Well, just to make sure, take the primary off and start it. If the sound is still there, don't run it anymore. If it throws a rod, then you are looking at a new case.


----------



## dman66 (Feb 20, 2011)

That sucks.

Sent from my XT1080 using Tapatalk

---------- Post added at 02:04 PM ---------- Previous post was at 02:04 PM ----------



dman66 said:


> That sucks.
> 
> Sent from my XT1080 using Tapatalk


The first thought was a rod knock.

Sent from my XT1080 using Tapatalk


----------



## Mikescar1 (Feb 20, 2016)

Was hoping for a clutch swap or something easier. It started smoking pretty heavy thick white grey smoke too.

---------- Post added at 01:39 PM ---------- Previous post was at 01:14 PM ----------

Anyone have any ideas on how much it costs to fix?


----------



## dman66 (Feb 20, 2011)

Are u doing the work or is someone else ? How much did u buy her for ?

Sent from my XT1080 using Tapatalk


----------



## Mikescar1 (Feb 20, 2016)

Probably someone else, that's a little more than I can handle I think. I paid 2500 for her


----------



## NMKawierider (Apr 11, 2009)

Talk to n-flow. It will be right.


----------



## dman66 (Feb 20, 2011)

You'll spend at least 2500.00 for a rebuilt engine. It may be time to cut your loss or spend some money on a machine that may not be worth spending on. How many miles u have on her .

Sent from my XT1080 using Tapatalk


----------



## rmax (Nov 21, 2009)

dman66 said:


> You'll spend at least 2500.00 for a rebuilt engine. It may be time to cut your loss or spend some money on a machine that may not be worth spending on. How many miles u have on her .
> 
> Sent from my XT1080 using Tapatalk


theres a couplle of builders in the south that can beat that price 
dont know where you are shipping might be a problem


----------



## nFlow (Aug 12, 2010)

NMkawierider, thank you for the recommendation!

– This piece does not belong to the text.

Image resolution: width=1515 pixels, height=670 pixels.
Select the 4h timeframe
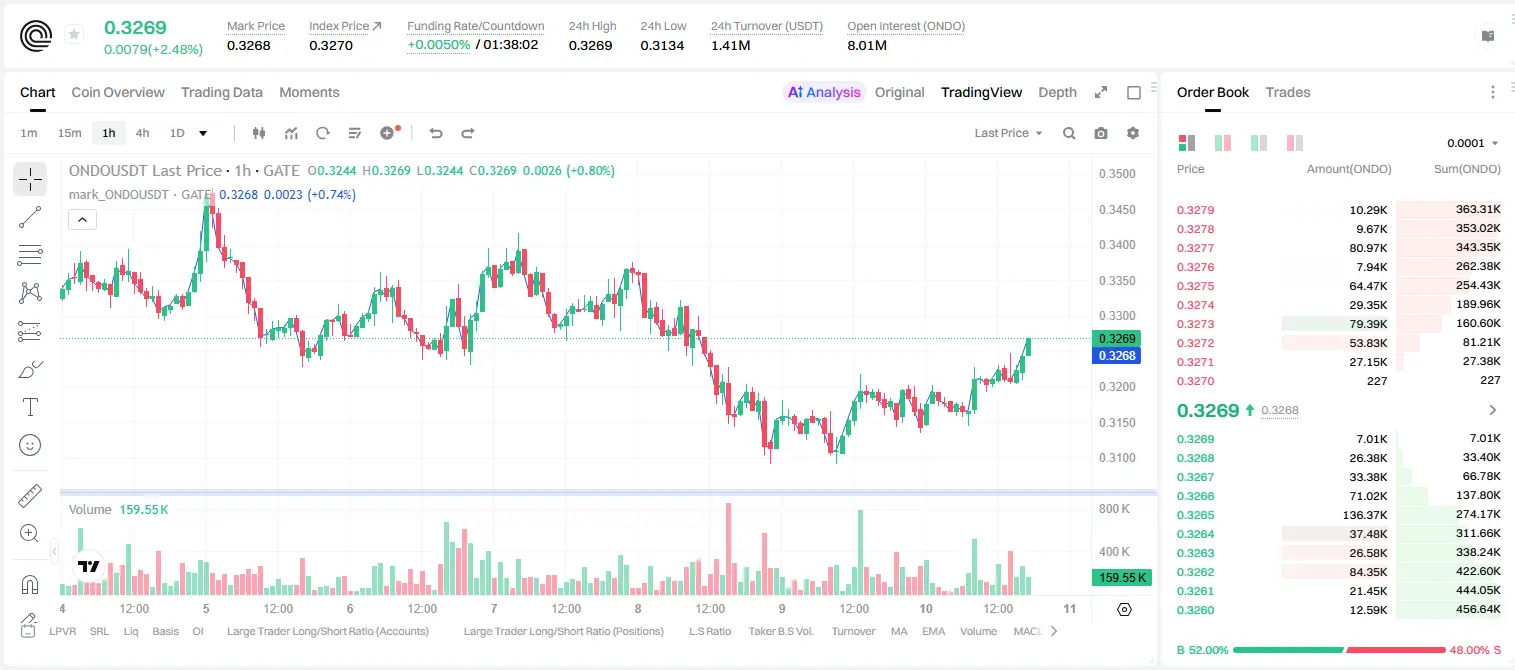click(143, 133)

Mikescar1, we can get your engine to like-new and back out riding in about 14 days from when we receive your engine. We can completely reman the BF 750 engine for $2,795 with Free Shipping both ways in the lower 48 states. Our reman process includes a complete tear down of the engine, washing and media blasting, replacement of worn/damaged components, in house CNC machine work, reassembly by our skilled techs, final inspection/testing, and shipping back to your doorstep. All you have to do is strap the engine to a pallet and we take care of the rest including arranging all shipping logistics. If you give us a call at 812-402-8282, C.W. will be happy to answer any questions about how the process works. We reman about 1,000 powersport engines per year so our techs are well versed in the BF 750. Thanks.


----------



## Mikescar1 (Feb 20, 2016)

Just an update, I went ahead and tackled it myself. Got down the rods and crank, bearings and rods looked good with no slack or slipping. I did have a broken tensioner guide on the front cylinder timing chain and the timing on the front was off 180 degrees. Went back with all new gaskets, fixed timing and new guide. Had some stretched piston rings and swapped those. Got it back together and adjusted my valves last night. It cranked up, I haven't rode it yet will check tonight and see if everything checks out.


----------